The basis of those defense counsel arguments for dismissal of their clients from the civil case revolved around several points. Primary among those is the plaintiff notion of an overarching conspiracy that somehow links the various defendants to central figure and former EDA Executive Director McDonald; and that there were definable contractual breaches by those defendants making them individually liable for funds that came their way through McDonald.
Lead plaintiff attorney Cullen Seltzer argued that there did not have to have to be direct knowledge among all defendants of each interlocking conspiracy McDonald is alleged to having been a party to for that conspiracy to exist.
He used an analogy to a gang that planned to rob every Bank of America in Richmond, saying a gang member assigned to one “bank job” did not have to know the detail of every other bank robbery to be criminally liable for the entire take.

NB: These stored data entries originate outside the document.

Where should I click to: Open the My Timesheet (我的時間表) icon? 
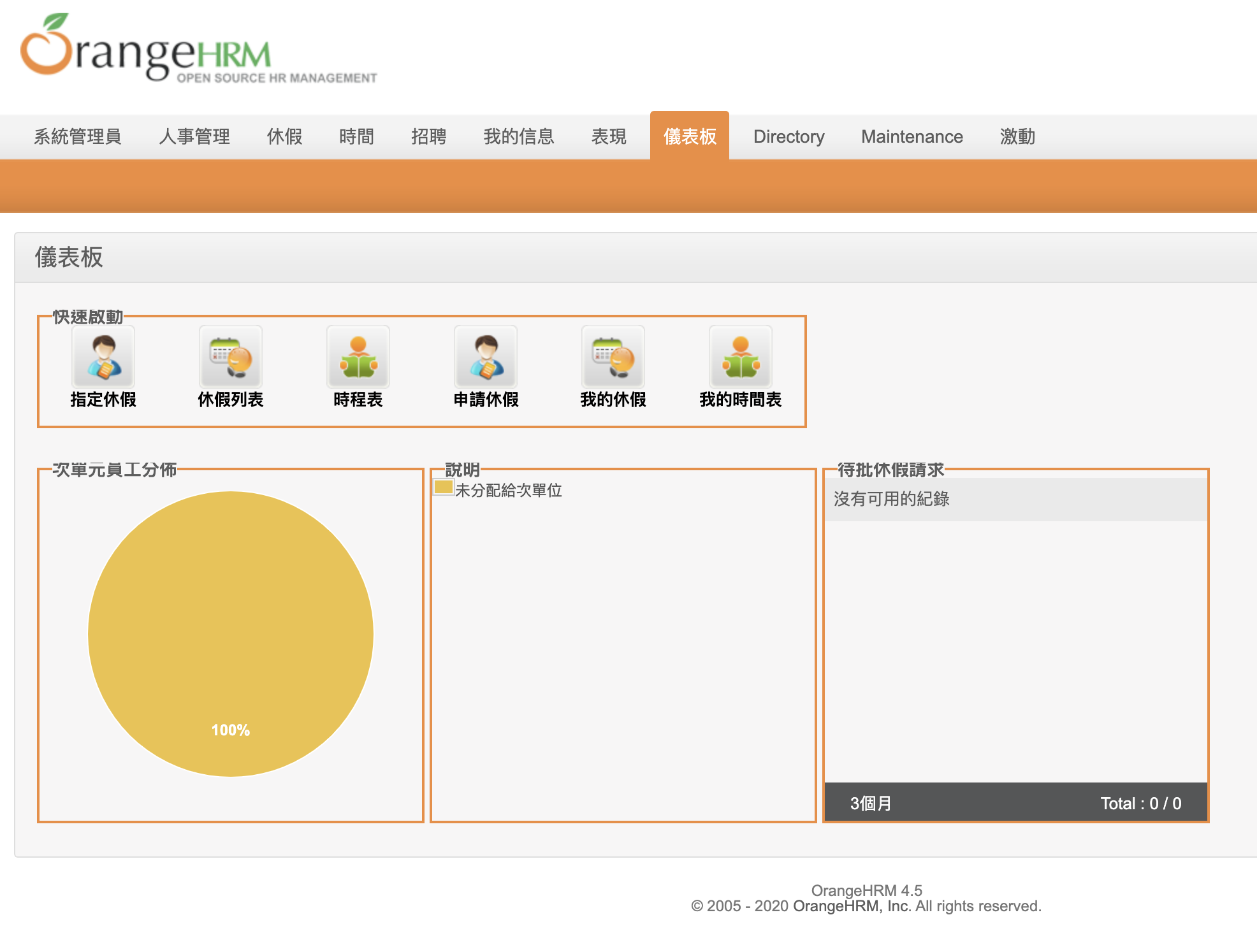741,357
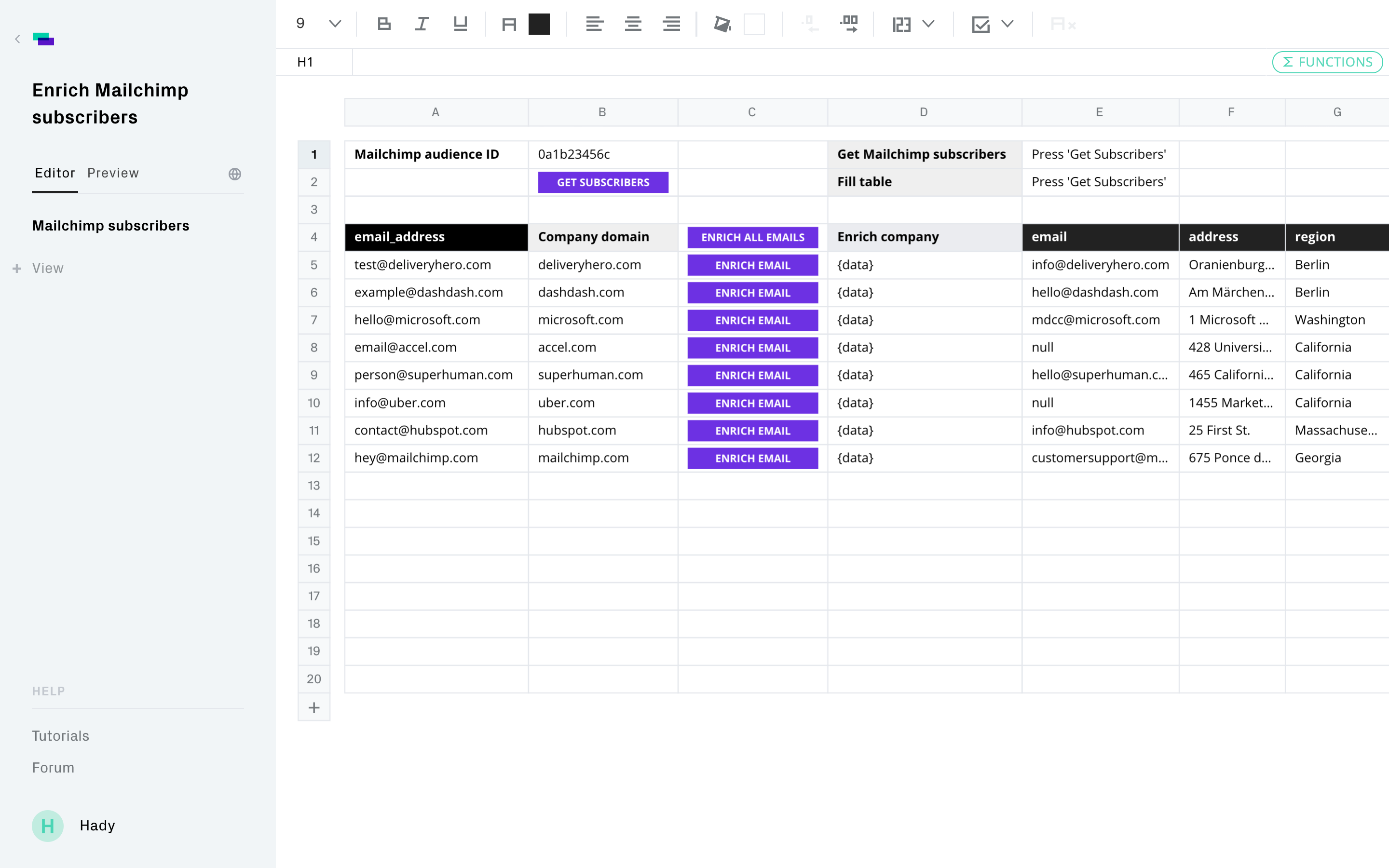Toggle underline formatting

coord(460,24)
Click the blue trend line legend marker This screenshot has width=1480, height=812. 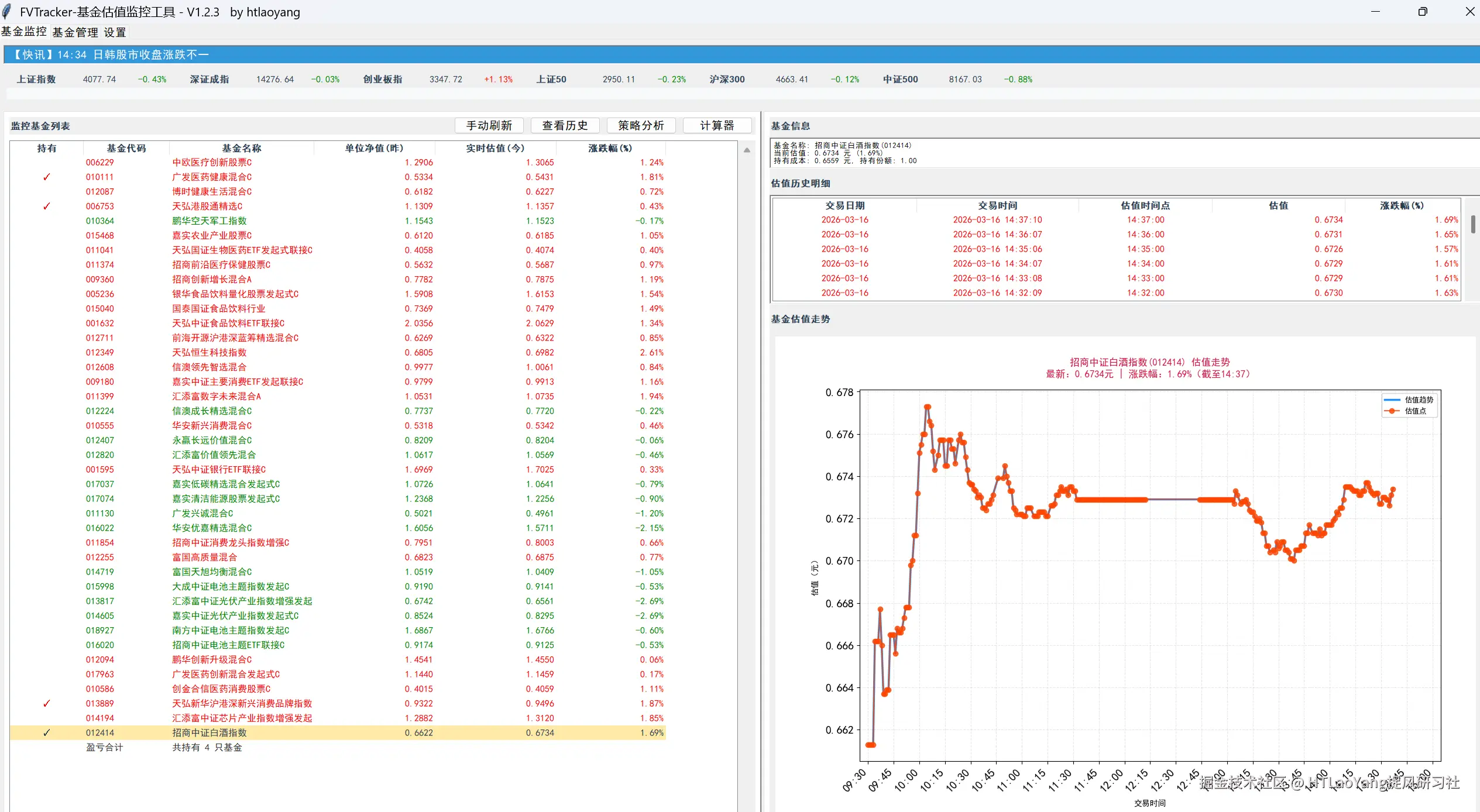pos(1392,400)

Seltzer dismissed defense arguments that “McDonald is a rouge tornado dumping all this EDA money into all these pockets” without the recipients’ knowledge that something illegal was transpiring that they were beneficiaries of.
However, Jesse Poe and April Petty’s attorney William Schmidheiser argued that such a conspiracy theory did not apply to his clients, whose alleged “unjust enrichment” did not go directly to them, but rather to real estate companies handling the closings on their homes.
Schmidheiser noted his clients’ limited incomes, telling the court the reason he represented them both was a necessity to pool their resources to finance their defenses. He called their being packaged as part of an alleged $21 million civil suit conspiracy for mortgage payoffs of $125,000 (Petty) and $280,000 (Jesse Poe) was, short of the loss of a child or a cancer diagnosis, one of the worst things that could happen to an average person.
He said that while there might be “unjust enrichment” claims the plaintiff could argue – we’ll deal with those down the road, he told the court – the circumstance of his clients’ involvement distanced them from the plaintiff EDA counsel’s conspiracy theory.
He compared his clients’ circumstance to that of the casino McDonald is alleged to have lost at least $750,000 gambling at, noting that while the casino received cash from McDonald that could have been EDA assets, the casino was not a defendant.
In arguing that Earth Right Energy’s (ERE) contracts with the EDA through its then-executive director were valid and binding, attorney Ryan Huttar told the court that at the time those contracts were enacted “Jennifer McDonald (was) the EDA”.
That was a point the EDA legal team disputed, noting that large dollar (over $10,000) transactions had to be approved by the EDA Board of Directors, which they stated, did not happen.
ITFederal attorney Brandon Elledge argued that the EDA Board did approve the $10 million dollar loan it is seeking recovery of from his client, as well as the subsequent vendor payments of $1.4 million also in dispute.
Sands Anderson plaintiff counsel countered that the loan and the vendor payments were received under false pretenses concocted by Tran and McDonald in concert.
Elledge also stressed that Tran remains current on his loan payments, and that no proof had been offered that his client personally benefited from the payments, rather than professionally as intended. Oddly however, the Deed of Trust on the property was amended so that Tran only has to spend $2 million of the $10 million loan on the Front Royal property.
In setting the January 10 date for a decision on the motions to dismiss the defendants from the civil suit, Judge Albertson compared himself to a student.
“The attorneys teach us their view of what the law is” related to their cases “and it will take several weeks to fact check their arguments – I will treat this seriously, please be patient,” he asked the defendants present.